Story © Sukie 'Suu' foxie.
Warning: Semi Canon-setting. OC. AR. Chibi!GaaIno. Dark ending.
For Kia Andrea's challenge: 15 fics of GaaIno.
#11
"Hei?"
Sebuah suara anak laki-laki melesak masuk ke gendang telinganya. Menerobos kesadarannya dan berusaha menariknya dari dunia mimpi aneh yang sekilas baru ia kunjungi.
"Hei? Kau tidak apa-apa?"
Perlahan, matanya mengerjap. Sinar matahari yang meski sudah terhalang rindangnya pepohonan sesaat membuatnya harus mengernyitkan alis untuk mengatasi silau. Iris mata biru kehijauannya terbuka penuh sekitar semenit kemudian.
"Syukurlah kau sudah sadar."
Mulut Ino terkunci saat ia melihat bocah laki-laki yang berusia kira-kira sepantaran dirinya tampak melihat ke arahnya. Dada Ino berdebar karena kaget dan refleks ia mendorong anak laki-laki itu.
"Si-siapa?!" teriak Ino sambil memasang kuda-kuda waspada. Meskipun usianya masih dini, Ino sudah dibiasakan dengan latihan untuk menjaga diri. Terutama terhadap sosok orang aneh yang tak ia kenal.
"Aku Gaara," jawab bocah laki-laki itu jujur. "Kau?"
Ino mengernyitkan alis. Lalu, dengan angkuh, Ino membuang muka. "Aku tak punya kewajiban untuk menjawabmu!"
"Eh? Kenapa?"
"Karena kau mengerikan!" jawab Ino jujur. Ia melirik ke arah Gaara untuk membuat penilaian. Lihatlah, mana ada anak kecil bermata sehitam itu dengan tato huruf kanji 'cinta' di dahinya dan membawa-bawa gentong yang ukurannya nyaris sebesar tubuhnya.
"Aku …." Suara Gaara lenyap sampai di situ.
Dari sudut matanya, Ino bisa melihat sosok bocah laki-laki itu menundukkan kepala dan menggigit bibir bawahnya. Sepertinya, bocah itu nyaris menangis. Melihat hal itu, Ino jadi merasa sedikit tidak enak.
Namun, kekeraskepalaannya membuatnya tak mau mengaku salah karena sudah menyinggung si bocah yang tampaknya tak bermaksud jahat. Untuk mengalihkan perhatian, ia malah bertanya,
"Ini di mana?"
Bocah Gaara itu mengangkat kepalanya mendengar pertanyaan Ino.
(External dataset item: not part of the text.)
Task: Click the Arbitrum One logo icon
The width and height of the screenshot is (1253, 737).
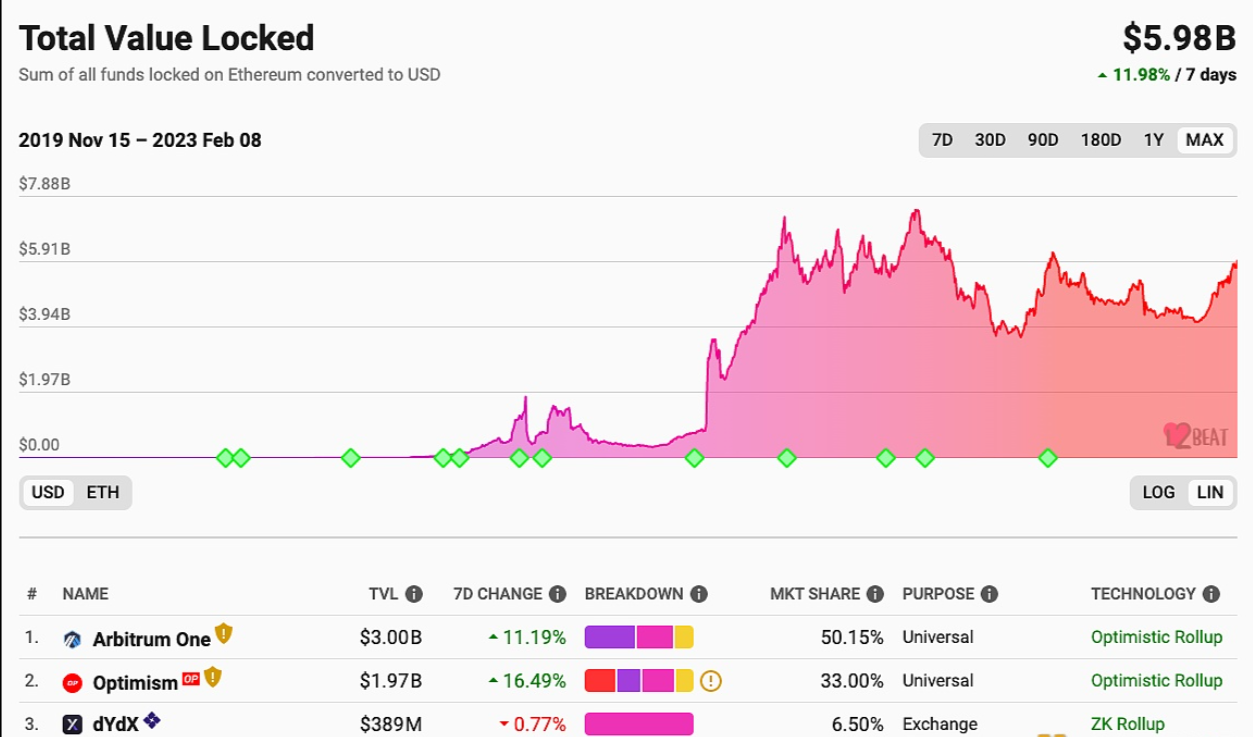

Ino mungkin berhalusinasi, tapi sedikitnya ia melihat binar di mata Gaara. Sepertinya bocah lelaki itu tak jadi menangis. Baguslah.
"Aku tidak tahu. Tapi di sini luar binasa!"
Ino terdiam beberapa saat sebelum ia tertawa terbahak-bahak. Gaara memasang wajah bingung yang polos. Apa cewek ini baik-baik saja? Mungkin itu yang ia pikirkan saat melihat tawa Ino yang begitu meledak.
"Aduuh. 'Luar biasa' kan maksudmu?"
"Eh?"
"Lu-ar bi-a-sa. Bukan bi-na-sa," jelas Ino sambil menggerak-gerakkan tangannya dengan gaya sok dewasa.
Sekejap saja, wajah Gaara memerah. Dengan tergagap, ia menjawab, "I-itu maksudku."
"Terus, terus apanya yang luar biasa?" tanya Ino. "Apa di sini ada bunga-bunga yang cantik? Atau kelinci putih yang imut?"
Gaara ragu-ragu sejenak sebelum ia mengulurkan tangannya dengan hati-hati. "Mau lihat?"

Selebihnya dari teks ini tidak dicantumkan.